Los cámpings barbanzanos cierran el mejor verano de los últimos años

La ocupación media fue del 85% y alguno estuvo cerca de duplicar los ingresos del 2015


Ribeira / la voz

Satisfacción generalizada. La temporada estival ha sido este año una de las mejores que se recuerdan para la mayoría de cámpings barbanzanos. El buen tiempo registrado ha sido «decisivo», dicen, y no solo ha ayudado a disparar la ocupación media hasta el 85%, sino que también alargó las estancias. «Se outros anos era difícil que a xente aguantase a semana completa, neste a maioría quedouse a quincena enteira», señalan desde el cámping sonense de Punta Batuda. En él constatan que «notouse moito o repunte do calor», especialmente después del verano pasado, en el que «só houbo dous fines de semana que non choveu», destacan. Así, pasaron de ver las instalaciones a media asta (cerraron la temporada estival del 2015 con una ocupación del 60%) a estar estos últimos meses como nunca antes, al 65% en días laborables y al 100% todos los fines de semana. «Firmábamos por que todos os veráns fosen así, foi dos mellores dos últimos 25 anos, e practicamente se duplicou a caixa», sentencian.

En el mismo concello, en el cámping de As Furnas, confirman los buenos resultados. Aunque entre semana cayó el número de campistas, al llegar el sábado y el domingo, las caravanas, furgonetas y tiendas se llenaron y acabaron cubriendo hasta la última plaza de las 90 que disponen.

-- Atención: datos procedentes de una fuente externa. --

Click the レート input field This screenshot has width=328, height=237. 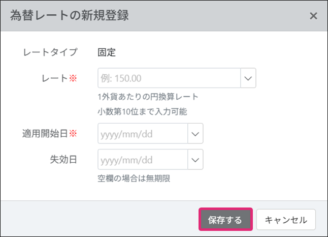pos(169,78)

Incluso en los recintos en donde hay una cifra alta de clientes fijos, que pasan la temporada entera año tras año, como en el cámping de San Francisco (Muros) -en donde tienen la mitad de las plazas aseguradas-, han notado la diferencia. Entre el 15 de julio y el 15 de agosto «estivemos rozando o cheo todos os días». También en este caso afirman que «vimos superadas as nosas expectativas, foi o mellor verán en 25 anos e é algo que tamén se escoita nos bares e restaurantes da zona».

Ampliar wifi y plantilla

En el de Cabío, en donde las caravanas de temporada hacen que la ocupación nunca baje del 70%, vuelven a corroborar la buena tendencia, y añaden que fue «un verano de referencia». Para atender la demanda, tanto en este cámping como en el de Muros y Coroso, ampliaron la cobertura de su red wifi, que hoy se ha convertido en un servicio tan básico como «el agua caliente en las duchas y supone un factor decisivo desde el momento de la reserva», indica el encargado del de Ribeira, Joaquín Santos.

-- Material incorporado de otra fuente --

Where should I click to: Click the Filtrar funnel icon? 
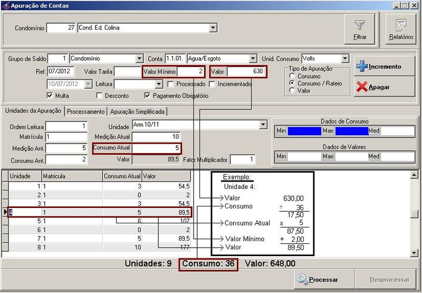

Este tuvo, además, que contratar a más personal algunos fines de semana para atender un recinto que, al completo, alcanza las 600 personas. Aunque el de Coroso está abierto desde Semana Santa hasta finales de septiembre, Santos reconoce que «no se supera la estacionalidad» y los resultados de los meses de calor son decisivos para un negocio como este, que atrae a un importante número de turistas a la comarca.

El dueño del cámping de Cabío, Manuel Domingo, coincide con lo dicho por su colega: «Fue un verano para poner en un cuadro». Lleva abierto 36 años, en una zona donde ya existía la acampada libre, y recuerda, retrocediendo un poco más en el tiempo, que «no fue tampoco como en nuestros inicios, que había gente esperando para entrar», pero se da más que por satisfecho.

Rompiendo la tónica general, solo en el cámping de Cabeiro (O Son) indican que este fue un verano «como todos os anos», con una ocupación media del 85% y solo un par de llenos, coincidiendo con los puentes de junio y julio.